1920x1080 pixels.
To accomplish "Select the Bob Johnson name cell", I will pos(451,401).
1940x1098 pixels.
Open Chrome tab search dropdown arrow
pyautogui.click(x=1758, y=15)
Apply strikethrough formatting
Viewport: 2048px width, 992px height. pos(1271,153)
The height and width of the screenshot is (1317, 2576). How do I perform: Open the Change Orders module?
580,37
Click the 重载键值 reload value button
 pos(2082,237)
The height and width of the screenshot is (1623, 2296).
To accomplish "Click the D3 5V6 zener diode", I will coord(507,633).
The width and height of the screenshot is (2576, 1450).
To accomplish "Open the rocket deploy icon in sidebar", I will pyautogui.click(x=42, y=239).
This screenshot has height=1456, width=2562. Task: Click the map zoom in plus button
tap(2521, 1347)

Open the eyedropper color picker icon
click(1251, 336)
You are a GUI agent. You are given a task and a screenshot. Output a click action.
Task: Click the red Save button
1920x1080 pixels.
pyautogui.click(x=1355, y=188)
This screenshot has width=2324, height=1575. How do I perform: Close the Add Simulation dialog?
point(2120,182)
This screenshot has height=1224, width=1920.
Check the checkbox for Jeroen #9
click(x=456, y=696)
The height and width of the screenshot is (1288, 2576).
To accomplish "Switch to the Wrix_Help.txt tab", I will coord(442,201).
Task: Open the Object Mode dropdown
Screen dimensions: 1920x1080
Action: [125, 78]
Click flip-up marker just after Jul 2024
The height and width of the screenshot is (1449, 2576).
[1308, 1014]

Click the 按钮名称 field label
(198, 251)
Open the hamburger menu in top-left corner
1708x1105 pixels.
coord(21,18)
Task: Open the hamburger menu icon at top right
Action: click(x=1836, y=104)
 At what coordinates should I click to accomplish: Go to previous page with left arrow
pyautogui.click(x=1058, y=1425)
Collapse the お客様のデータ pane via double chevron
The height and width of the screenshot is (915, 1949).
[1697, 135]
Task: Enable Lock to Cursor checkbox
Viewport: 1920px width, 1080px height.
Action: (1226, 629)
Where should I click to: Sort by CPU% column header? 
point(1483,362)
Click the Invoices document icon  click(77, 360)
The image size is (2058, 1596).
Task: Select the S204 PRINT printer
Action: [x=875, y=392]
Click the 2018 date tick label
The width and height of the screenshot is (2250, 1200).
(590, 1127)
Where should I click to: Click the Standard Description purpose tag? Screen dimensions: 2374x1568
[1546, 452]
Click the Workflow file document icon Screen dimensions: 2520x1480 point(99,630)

INSTRUCTIONS TO FOLLOW. Pull together all lines from the data that mention the word "will".

EXERCISE SOLUTION.
To accomplish "Select the Bob Johnson name cell", I will pos(451,401).
To accomplish "Click the D3 5V6 zener diode", I will coord(507,633).
To accomplish "Open the rocket deploy icon in sidebar", I will pyautogui.click(x=42, y=239).
To accomplish "Switch to the Wrix_Help.txt tab", I will coord(442,201).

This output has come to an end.